Craig’s Modal Critique of Harris’s Moral Landscape

In 2011, the University of Notre Dame hosted a debate between Sam Harris and William Lane Craig on whether morality depends on God. I think it’s fair to say Craig won the debate inasmuch as he gave respectable arguments for his position and against Harris’s, and his opponent failed to engage seriously with those arguments. Harris seemed unable to stick to the topic of the debate, and was reduced to railing against the moral beliefs of religious people (as if that were relevant to the metaethical claims under debate).

Anyway, I thought it would be worth highlighting one of the arguments Craig leveled against the position Harris stakes out in his book The Moral Landscape. By way of background, the twofold aim of Harris’s book is to show (1) that morality doesn’t depend on God or anything else supernatural, and (2) that science can provide us with answers to moral questions, at least in principle. The central plank of Harris’s position is that moral goodness — i.e., whatever it is we should be aiming for when we seek to act morally — should be defined in terms of “the well-being of conscious creatures.”1 This claim serves as Harris’s response to G. E. Moore’s “open question argument” against moral naturalism. Moore famously argued that whenever someone tries to define goodness in terms of some natural phenomenon X (e.g., pleasure) it always remains an open question whether X really is good (or, alternatively, whether an act that brings about X really is a good act). If it makes sense to pose such a question, then X can’t be identical to goodness. There must be a logical gap between X and goodness.

Harris writes:

If we define “good” as that which supports well-being, as I will argue we must, the regress initiated by Moore’s “open question argument” really does stop. While I agree with Moore that it is reasonable to ask whether maximizing pleasure in any given instance is “good,” it makes no sense at all to ask whether maximizing well-being is “good.” It seems clear that what we are really asking when we wonder whether a certain state of pleasure is “good,” is whether it is conducive to, or obstructive of, some deeper form of well-being.2

Harris thus wants to identify moral goodness with either the well-being of conscious creatures or whatever “supports” such well-being. (Note that when Harris uses the term “good” in the quote above, he’s speaking about moral goodness. That’s the subject of his book, after all.)

Having set the stage, we can now turn to Craig’s critique:

But Dr. Harris has to defend an even more radical claim than that [the flourishing of conscious creatures is objectively good given atheism]. He claims that the property of being good is identical with the property of creaturely flourishing, and he’s not offered any defense of this radical identity claim. In fact, I think we have a knockdown argument against it. Now bear with me here; this is a little technical.

**SHORT PROBLEM A:** List every person named in the passage on Craig's critique of The Moral Landscape.
**SHORT PROBLEM B:** According to the passage on Craig's critique of The Moral Landscape, which university hosted the 2011 debate?

**AVAILABLE DATA:**
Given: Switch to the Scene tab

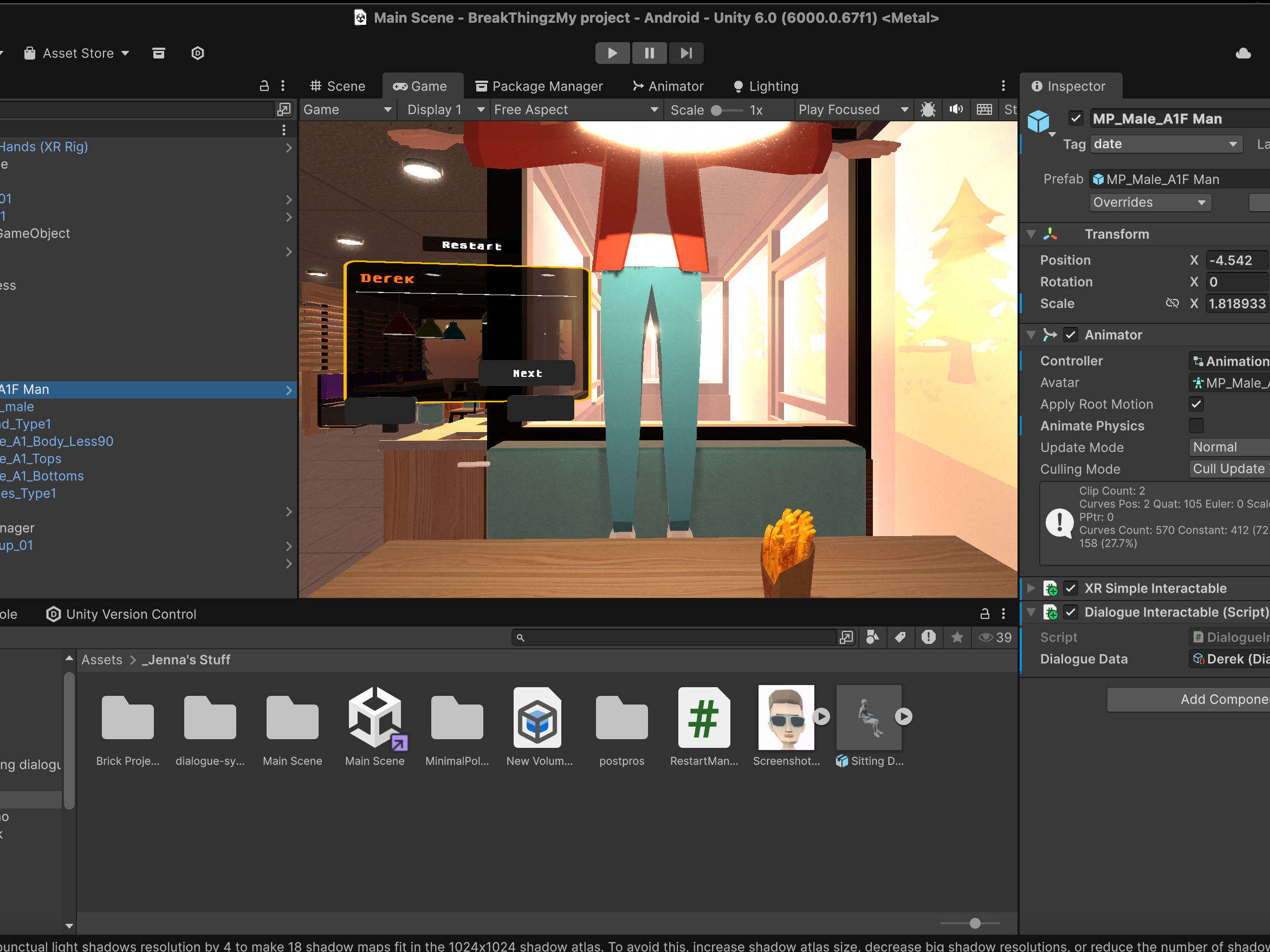Looking at the screenshot, I should click(338, 87).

**FULL SOLUTION A:** Sam Harris, William Lane Craig, G. E. Moore

**FULL SOLUTION B:** The University of Notre Dame